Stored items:
*** Begin section ***
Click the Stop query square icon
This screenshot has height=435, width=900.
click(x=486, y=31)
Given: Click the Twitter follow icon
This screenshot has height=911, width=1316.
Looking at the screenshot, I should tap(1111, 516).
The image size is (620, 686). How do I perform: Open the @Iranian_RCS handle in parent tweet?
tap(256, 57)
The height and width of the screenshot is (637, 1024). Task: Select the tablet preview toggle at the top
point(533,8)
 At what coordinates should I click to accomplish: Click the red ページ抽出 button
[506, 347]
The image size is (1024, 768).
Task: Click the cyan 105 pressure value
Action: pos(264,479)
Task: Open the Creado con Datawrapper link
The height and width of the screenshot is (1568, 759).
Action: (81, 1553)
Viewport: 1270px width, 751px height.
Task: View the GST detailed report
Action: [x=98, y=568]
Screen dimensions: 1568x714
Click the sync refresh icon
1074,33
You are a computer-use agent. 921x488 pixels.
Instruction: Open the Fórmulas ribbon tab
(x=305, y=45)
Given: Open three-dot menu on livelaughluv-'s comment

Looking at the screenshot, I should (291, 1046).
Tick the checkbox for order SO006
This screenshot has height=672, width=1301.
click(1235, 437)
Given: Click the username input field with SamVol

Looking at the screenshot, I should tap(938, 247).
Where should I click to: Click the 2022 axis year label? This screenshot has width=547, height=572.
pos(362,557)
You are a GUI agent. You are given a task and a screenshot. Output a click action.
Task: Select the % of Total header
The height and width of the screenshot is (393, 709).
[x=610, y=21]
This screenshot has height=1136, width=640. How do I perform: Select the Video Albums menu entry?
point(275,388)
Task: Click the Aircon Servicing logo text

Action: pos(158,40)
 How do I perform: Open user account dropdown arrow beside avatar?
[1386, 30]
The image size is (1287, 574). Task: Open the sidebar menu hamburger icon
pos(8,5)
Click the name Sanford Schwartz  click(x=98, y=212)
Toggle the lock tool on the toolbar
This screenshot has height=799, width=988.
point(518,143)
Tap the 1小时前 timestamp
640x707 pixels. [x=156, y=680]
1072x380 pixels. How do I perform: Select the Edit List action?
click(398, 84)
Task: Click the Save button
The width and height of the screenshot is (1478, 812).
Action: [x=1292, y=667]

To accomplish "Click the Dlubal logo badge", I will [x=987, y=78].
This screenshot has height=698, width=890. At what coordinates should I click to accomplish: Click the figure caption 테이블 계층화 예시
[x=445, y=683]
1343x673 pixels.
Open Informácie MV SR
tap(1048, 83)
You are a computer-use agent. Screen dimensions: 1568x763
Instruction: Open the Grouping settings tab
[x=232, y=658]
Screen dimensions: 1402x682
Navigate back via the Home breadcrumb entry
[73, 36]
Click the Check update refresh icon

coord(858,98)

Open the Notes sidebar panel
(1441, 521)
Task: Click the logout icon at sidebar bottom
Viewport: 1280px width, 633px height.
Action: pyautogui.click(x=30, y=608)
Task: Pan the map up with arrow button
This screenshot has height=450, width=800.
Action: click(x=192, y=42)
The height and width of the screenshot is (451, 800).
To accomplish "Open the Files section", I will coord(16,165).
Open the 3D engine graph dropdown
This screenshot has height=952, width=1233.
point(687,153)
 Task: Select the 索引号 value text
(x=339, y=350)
*** End section ***
> _Assignment_: Each line from the one with "Navigate back via the Home breadcrumb entry" through the end of the entries above must be set down exactly, both end lines included, and no other line may appear.

> _Solution for this task_:
Navigate back via the Home breadcrumb entry
[73, 36]
Click the Check update refresh icon

coord(858,98)

Open the Notes sidebar panel
(1441, 521)
Task: Click the logout icon at sidebar bottom
Viewport: 1280px width, 633px height.
Action: pyautogui.click(x=30, y=608)
Task: Pan the map up with arrow button
This screenshot has height=450, width=800.
Action: click(x=192, y=42)
The height and width of the screenshot is (451, 800).
To accomplish "Open the Files section", I will coord(16,165).
Open the 3D engine graph dropdown
This screenshot has height=952, width=1233.
point(687,153)
 Task: Select the 索引号 value text
(x=339, y=350)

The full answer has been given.